Gn 17.1.9-10.15-22; Sal 127; Mt 8,1-4

¡Quiero, queda limpio! Qué confianza humilde en el Señor. Eso es la fe del leproso, puro confiar en que, si así lo quiere, Jesús podrá limpiarle de su terrible enfermedad que, entonces, creían fruto del pecado. Una enfermedad que te dejaba excluido del pueblo de la alianza, abandonándote fuera de la ciudad, sin que te pudieras acercar a nadie, y menos aún tocarle. El leproso, entonces, era considerado como un pecador excluido del trato con Dios y con los hombres. Injusticia horripilante con esos pobres enfermos; tan horripilante como la misma enfermedad. Mas nos ha de servir como metáfora del trato de Jesús con los pecadores.
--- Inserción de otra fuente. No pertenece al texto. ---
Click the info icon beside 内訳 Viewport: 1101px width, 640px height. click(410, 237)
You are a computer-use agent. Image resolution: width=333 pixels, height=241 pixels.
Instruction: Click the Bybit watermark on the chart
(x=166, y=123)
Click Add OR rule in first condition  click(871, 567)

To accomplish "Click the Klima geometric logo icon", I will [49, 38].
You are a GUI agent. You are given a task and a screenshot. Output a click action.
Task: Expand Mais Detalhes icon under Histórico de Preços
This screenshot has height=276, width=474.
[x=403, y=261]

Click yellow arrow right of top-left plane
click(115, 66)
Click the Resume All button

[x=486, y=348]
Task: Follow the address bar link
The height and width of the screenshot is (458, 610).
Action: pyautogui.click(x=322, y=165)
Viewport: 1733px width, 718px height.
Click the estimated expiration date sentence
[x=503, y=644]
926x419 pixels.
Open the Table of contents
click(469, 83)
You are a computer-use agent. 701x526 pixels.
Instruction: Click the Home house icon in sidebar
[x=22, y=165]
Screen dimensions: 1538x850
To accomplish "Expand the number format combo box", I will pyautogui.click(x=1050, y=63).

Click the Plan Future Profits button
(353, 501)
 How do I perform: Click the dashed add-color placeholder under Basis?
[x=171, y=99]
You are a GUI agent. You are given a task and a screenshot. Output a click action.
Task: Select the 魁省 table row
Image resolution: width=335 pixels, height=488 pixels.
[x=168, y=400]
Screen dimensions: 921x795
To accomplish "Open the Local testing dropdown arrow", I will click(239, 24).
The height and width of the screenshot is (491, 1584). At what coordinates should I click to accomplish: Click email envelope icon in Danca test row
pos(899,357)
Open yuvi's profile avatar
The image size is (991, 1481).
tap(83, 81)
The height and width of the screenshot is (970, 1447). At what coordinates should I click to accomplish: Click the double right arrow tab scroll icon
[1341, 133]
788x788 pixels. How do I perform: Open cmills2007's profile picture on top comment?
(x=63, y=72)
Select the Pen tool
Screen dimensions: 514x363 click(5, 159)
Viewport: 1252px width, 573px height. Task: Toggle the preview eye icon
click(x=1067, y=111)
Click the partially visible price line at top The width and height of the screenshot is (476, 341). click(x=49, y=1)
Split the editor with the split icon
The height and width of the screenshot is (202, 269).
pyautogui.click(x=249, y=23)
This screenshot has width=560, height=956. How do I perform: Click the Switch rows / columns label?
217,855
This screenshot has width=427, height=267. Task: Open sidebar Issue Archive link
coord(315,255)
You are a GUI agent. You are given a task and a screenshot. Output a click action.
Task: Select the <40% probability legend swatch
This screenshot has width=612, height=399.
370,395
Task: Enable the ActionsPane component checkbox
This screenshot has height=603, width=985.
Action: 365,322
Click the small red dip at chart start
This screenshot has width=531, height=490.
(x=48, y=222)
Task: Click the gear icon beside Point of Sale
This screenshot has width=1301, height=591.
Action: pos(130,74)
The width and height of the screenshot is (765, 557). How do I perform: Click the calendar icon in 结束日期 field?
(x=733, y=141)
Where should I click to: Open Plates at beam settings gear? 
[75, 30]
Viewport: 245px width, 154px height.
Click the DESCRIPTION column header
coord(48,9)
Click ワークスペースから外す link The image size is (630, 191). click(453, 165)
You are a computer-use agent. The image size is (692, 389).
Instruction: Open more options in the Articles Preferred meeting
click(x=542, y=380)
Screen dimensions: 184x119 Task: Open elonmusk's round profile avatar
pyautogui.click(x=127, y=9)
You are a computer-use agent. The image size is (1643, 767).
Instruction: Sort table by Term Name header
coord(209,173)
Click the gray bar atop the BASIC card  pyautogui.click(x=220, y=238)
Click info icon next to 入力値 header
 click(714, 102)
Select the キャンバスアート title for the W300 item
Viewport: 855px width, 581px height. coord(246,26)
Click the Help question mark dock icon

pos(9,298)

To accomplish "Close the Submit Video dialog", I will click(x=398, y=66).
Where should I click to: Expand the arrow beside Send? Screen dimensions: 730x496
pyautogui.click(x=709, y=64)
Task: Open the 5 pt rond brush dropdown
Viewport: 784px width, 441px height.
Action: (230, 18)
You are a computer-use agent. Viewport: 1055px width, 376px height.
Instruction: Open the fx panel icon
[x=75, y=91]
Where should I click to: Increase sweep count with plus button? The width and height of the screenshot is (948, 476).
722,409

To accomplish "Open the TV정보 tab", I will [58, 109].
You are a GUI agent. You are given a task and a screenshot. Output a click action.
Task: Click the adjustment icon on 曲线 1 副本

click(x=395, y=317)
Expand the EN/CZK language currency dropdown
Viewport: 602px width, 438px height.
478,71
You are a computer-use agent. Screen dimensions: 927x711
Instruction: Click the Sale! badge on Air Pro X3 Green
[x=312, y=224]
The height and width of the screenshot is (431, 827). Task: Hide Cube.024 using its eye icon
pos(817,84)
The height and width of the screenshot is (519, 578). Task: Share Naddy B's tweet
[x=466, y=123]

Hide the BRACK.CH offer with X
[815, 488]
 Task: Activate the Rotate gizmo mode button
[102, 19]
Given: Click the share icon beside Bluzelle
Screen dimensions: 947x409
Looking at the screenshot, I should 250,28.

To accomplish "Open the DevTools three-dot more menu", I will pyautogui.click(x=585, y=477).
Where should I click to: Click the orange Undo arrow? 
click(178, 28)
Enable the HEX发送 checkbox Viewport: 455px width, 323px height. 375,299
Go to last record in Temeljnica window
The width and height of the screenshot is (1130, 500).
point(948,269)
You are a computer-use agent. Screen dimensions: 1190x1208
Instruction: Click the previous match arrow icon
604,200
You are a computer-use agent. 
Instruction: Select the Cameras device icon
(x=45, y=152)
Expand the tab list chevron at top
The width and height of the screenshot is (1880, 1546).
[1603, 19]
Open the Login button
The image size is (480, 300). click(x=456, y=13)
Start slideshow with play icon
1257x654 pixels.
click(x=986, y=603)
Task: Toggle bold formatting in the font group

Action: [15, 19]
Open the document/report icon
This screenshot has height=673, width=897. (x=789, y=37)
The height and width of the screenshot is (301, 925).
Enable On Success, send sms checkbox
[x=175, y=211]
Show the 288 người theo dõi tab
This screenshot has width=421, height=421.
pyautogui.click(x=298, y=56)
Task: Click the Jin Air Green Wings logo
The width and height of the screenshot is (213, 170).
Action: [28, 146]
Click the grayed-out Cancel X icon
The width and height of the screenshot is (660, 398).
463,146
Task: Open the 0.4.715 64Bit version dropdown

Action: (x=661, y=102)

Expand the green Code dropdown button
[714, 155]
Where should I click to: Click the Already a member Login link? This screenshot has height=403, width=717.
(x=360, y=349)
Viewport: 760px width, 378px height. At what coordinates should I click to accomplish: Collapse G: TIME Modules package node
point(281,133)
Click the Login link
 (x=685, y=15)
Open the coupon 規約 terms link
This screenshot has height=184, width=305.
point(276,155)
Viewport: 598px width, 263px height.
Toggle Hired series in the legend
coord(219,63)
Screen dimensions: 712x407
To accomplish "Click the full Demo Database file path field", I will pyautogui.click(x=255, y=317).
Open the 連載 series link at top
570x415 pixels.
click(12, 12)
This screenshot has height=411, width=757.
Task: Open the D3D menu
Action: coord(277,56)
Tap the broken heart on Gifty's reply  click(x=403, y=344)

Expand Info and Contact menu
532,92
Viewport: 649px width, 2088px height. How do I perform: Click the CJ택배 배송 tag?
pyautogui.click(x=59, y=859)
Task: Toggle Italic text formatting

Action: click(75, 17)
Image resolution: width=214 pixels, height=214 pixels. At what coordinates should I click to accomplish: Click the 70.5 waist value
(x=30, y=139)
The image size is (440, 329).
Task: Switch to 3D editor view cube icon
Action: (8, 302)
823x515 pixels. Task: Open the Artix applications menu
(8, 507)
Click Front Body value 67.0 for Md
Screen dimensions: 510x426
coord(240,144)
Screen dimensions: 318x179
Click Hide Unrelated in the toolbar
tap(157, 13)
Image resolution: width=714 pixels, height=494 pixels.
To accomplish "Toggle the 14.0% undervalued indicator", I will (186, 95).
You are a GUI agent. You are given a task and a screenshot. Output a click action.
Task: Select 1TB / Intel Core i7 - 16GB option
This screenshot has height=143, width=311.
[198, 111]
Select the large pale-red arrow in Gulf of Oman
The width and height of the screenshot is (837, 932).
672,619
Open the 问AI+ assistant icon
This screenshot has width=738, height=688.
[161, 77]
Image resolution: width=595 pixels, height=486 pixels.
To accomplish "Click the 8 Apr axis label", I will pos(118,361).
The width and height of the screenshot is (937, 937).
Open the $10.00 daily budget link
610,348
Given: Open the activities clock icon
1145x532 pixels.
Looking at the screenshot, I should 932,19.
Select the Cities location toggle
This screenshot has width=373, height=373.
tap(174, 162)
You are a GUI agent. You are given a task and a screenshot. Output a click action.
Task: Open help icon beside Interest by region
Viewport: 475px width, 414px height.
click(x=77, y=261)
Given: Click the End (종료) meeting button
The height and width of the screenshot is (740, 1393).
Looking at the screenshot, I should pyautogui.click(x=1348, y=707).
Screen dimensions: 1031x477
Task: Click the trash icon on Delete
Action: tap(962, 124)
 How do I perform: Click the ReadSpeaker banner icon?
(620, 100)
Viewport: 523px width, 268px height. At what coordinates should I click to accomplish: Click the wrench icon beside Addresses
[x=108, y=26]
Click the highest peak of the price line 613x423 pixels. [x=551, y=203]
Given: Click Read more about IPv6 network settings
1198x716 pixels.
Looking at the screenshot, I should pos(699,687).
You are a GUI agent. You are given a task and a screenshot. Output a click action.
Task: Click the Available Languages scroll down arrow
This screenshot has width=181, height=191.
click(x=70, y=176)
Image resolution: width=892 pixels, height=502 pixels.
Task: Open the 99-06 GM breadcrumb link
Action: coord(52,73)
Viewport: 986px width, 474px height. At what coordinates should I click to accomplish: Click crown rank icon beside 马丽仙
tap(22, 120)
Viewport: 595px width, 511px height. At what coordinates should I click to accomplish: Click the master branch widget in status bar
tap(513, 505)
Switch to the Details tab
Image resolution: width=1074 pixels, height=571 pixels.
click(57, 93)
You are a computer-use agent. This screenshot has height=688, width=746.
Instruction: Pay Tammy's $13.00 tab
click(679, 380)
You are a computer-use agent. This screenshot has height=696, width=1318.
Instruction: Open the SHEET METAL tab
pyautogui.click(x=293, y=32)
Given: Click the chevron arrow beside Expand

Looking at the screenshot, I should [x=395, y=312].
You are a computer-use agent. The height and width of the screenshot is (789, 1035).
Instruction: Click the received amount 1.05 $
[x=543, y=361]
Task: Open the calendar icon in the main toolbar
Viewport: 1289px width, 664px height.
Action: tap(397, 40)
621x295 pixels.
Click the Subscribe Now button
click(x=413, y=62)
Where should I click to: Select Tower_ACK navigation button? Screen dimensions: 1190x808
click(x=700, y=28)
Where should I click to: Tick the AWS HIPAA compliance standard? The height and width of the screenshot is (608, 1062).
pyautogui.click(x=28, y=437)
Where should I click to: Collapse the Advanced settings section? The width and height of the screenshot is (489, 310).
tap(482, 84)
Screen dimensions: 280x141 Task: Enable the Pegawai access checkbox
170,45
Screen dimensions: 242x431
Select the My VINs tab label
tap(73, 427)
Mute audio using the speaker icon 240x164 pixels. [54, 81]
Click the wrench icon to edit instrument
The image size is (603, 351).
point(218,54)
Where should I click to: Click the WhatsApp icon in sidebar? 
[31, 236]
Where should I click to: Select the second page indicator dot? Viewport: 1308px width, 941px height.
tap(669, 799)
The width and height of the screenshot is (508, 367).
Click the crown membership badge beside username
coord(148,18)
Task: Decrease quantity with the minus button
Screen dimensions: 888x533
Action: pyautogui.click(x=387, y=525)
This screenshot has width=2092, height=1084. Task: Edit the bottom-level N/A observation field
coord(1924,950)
Jesús ha venido a salvar, no a condenar. Siempre deja acercarse a los pecadores, por más públicos y notorios que sean. Siempre quiere salvar a las personas; salvarles de su enfermedad y de su pecado. Busca siempre que aquellos con los que se encuentra tengan acceso al favor de Dios, por muy negra que sea su conciencia. Se le acercó un leproso, es decir, se le acercó un pecador. Otras veces, como en el pequeño Zaqueo, llevado por una irresistible curiosidad, fruto de su mala conciencia de publicano, quien se sabe pecador, se sube a la higuera para tocar a Jesús con la mirada: quiere verle. Otros, como aquella mujer, quiere tocarle, y acaricia el borde de su manto. O le lava los pies, enjugándolos con su cabello. En quien, como ellos, se sabe pecador, hay un acercamiento a Jesús, una nostalgia de pureza para poder acercarse a él, para estar con él, si pudiera ser, para cambiar esa vida de pecado. Y encuentra que en Jesús, en su cercanía, en su mirada, en su tocamiento, se le ofrece el perdón total de Dios. Si al menos llegara a tocar el borde de su manto. Si me acercara a él y, arrodillado, le pidiera que me limpiara de mi pecado, me habría de librar e iniciaría una vida distinta, una vida junto a Dios. Tal es el acercamiento de fe del leproso. Si quieres… Palabras asombrosas, llenas de una contenida y tambaleante seguridad. Tienes poder para ello y podrías librarme de eso que, sin que tú me ayudes, no puedo abandonar. Necesito de tu fuerza, de tu tocamiento, de tu mirada, para quedar limpio de mi pecado. De otro modo, si tú me abandonaras, ¿qué sería de mí?, continuaría en mi ser de pecado y de abandono de Dios de manera ininterrumpida y para siempre. Fijaos, pues, cómo fe y justificación van de la mano. Ese si quieres son las palabras que expresan nuestra fe; fe en él, en que tocándole, quedaré limpio. Poca cosa, apenas nada. Y se trata de algo que nace en mí viéndole a él. Quizá antes es un cierto estado de melancolía por la vida de pecado en la que me encuentro; de nostalgia de Dios en cuanto veo o me encuentro con Jesús. Por eso, viéndole a él, mirándole, surge en mí la confianza rotunda en que ese encuentro va a ser de salvación para mí. Y, por eso, humildemente, me acerco a proponerle el si quieres, o, quizá, simplemente, me subo a la higuera para, mirándole, verle en sus hechuras de santidad. Y al momento viene la respuesta de Jesús: ¡Quiero, queda limpio!, y la gracia de Dios borra todo pecado, restableciendo mi relación con Dios por su gracia.

Las palabras y el tocar de Jesús siempre son sacramentales, expresión sacramental, pues siempre traslucen el sacrificio de la cruz.